═══ Source excerpt

As I stated earlier, this process is being conducted by volunteers and fate and circumstances seem to have conspired against them, but, by any standards, the CEO recruitment process can best be described as tortuous. After all, this is a very well paid job we’re talking about that should be an attractive proposition for a talented leader.
My sense is that there has been too much focus on infighting, tension between some chapters and the national organization, and not enough attention on advancing the profession of PR.
Members want to see more progress and leadership on diversity and inclusion. It was curious, for example, that the PRSA’s refreshed diversity pledge – allied with an admission that the body’s leadership and membership was not sufficiently diverse – was released late in the day on the Thursday before the July 4 holiday weekend, a notorious dead spot in the news calendar not designed to garner maximum attention.
In the PRSSA, the trade association has a jewel in the crown that acts as a platform for young leaders to develop and should be a fantastic platform and pipeline of new talent into the PRSA.
As the PRSA gears up for its first virtual ICON conference on October 26-29, it is to be hoped there will be a new CEO appointed by then who can grab hold of the challenges ahead and lead the association.
Some members may never be happy with the direction in which the body is traveling, but it needs a strong hand on the tiller with a well-defined strategy to help it unleash its undoubted potential.

══════

#### Objective 1:
Write out the full commentary on the PRSA's search for a new CEO, word for word.
The commentary and the records are two unrelated sets of material.

═══ Records supplied

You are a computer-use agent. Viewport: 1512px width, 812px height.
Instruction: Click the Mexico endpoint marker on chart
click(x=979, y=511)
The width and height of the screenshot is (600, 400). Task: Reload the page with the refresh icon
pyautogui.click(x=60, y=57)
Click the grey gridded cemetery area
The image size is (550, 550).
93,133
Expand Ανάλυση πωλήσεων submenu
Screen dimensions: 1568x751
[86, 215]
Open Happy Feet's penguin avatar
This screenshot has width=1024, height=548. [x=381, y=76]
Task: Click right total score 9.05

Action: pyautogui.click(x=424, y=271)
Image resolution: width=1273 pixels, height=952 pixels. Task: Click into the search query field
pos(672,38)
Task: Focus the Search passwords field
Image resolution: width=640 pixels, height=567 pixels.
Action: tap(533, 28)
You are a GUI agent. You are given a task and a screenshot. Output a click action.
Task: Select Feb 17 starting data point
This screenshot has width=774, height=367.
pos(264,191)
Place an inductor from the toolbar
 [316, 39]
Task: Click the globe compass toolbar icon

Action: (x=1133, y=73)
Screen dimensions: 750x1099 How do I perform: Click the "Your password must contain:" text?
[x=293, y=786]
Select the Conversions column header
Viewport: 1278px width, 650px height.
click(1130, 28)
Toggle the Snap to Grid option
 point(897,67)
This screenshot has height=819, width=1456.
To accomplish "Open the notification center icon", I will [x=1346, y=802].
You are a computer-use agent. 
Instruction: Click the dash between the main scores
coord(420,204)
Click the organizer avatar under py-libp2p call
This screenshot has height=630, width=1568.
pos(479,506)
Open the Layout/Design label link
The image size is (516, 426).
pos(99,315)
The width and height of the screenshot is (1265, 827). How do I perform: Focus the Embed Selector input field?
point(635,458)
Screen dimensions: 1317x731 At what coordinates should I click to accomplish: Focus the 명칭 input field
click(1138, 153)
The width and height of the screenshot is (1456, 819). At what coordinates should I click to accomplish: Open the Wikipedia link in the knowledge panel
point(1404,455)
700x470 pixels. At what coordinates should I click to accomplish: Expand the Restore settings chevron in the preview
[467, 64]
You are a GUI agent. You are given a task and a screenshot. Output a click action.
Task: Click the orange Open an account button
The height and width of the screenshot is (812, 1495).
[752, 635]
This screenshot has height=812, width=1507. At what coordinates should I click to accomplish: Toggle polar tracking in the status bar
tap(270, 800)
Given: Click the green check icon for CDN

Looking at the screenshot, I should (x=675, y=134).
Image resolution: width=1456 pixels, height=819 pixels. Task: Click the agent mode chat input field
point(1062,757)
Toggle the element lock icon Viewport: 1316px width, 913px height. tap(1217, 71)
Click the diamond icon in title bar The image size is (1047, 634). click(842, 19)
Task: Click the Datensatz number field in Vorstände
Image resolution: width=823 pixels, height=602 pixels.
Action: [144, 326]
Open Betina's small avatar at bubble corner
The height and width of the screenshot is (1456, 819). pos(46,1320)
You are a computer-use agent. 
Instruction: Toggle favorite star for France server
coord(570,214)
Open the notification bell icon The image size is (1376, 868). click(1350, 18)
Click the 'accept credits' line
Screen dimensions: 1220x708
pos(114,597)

══════

#### Objective 2:
Revise the records from the line containing "Toggle the element" down to the last line, changing "icon" to "symbol" and leaving everything else the same. Give back only those lines.

#### Solution 1:
As I stated earlier, this process is being conducted by volunteers and fate and circumstances seem to have conspired against them, but, by any standards, the CEO recruitment process can best be described as tortuous. After all, this is a very well paid job we’re talking about that should be an attractive proposition for a talented leader.
My sense is that there has been too much focus on infighting, tension between some chapters and the national organization, and not enough attention on advancing the profession of PR.
Members want to see more progress and leadership on diversity and inclusion. It was curious, for example, that the PRSA’s refreshed diversity pledge – allied with an admission that the body’s leadership and membership was not sufficiently diverse – was released late in the day on the Thursday before the July 4 holiday weekend, a notorious dead spot in the news calendar not designed to garner maximum attention.
In the PRSSA, the trade association has a jewel in the crown that acts as a platform for young leaders to develop and should be a fantastic platform and pipeline of new talent into the PRSA.
As the PRSA gears up for its first virtual ICON conference on October 26-29, it is to be hoped there will be a new CEO appointed by then who can grab hold of the challenges ahead and lead the association.
Some members may never be happy with the direction in which the body is traveling, but it needs a strong hand on the tiller with a well-defined strategy to help it unleash its undoubted potential.

#### Solution 2:
Toggle the element lock symbol Viewport: 1316px width, 913px height. tap(1217, 71)
Click the diamond symbol in title bar The image size is (1047, 634). click(842, 19)
Task: Click the Datensatz number field in Vorstände
Image resolution: width=823 pixels, height=602 pixels.
Action: [144, 326]
Open Betina's small avatar at bubble corner
The height and width of the screenshot is (1456, 819). pos(46,1320)
You are a computer-use agent. 
Instruction: Toggle favorite star for France server
coord(570,214)
Open the notification bell symbol The image size is (1376, 868). click(1350, 18)
Click the 'accept credits' line
Screen dimensions: 1220x708
pos(114,597)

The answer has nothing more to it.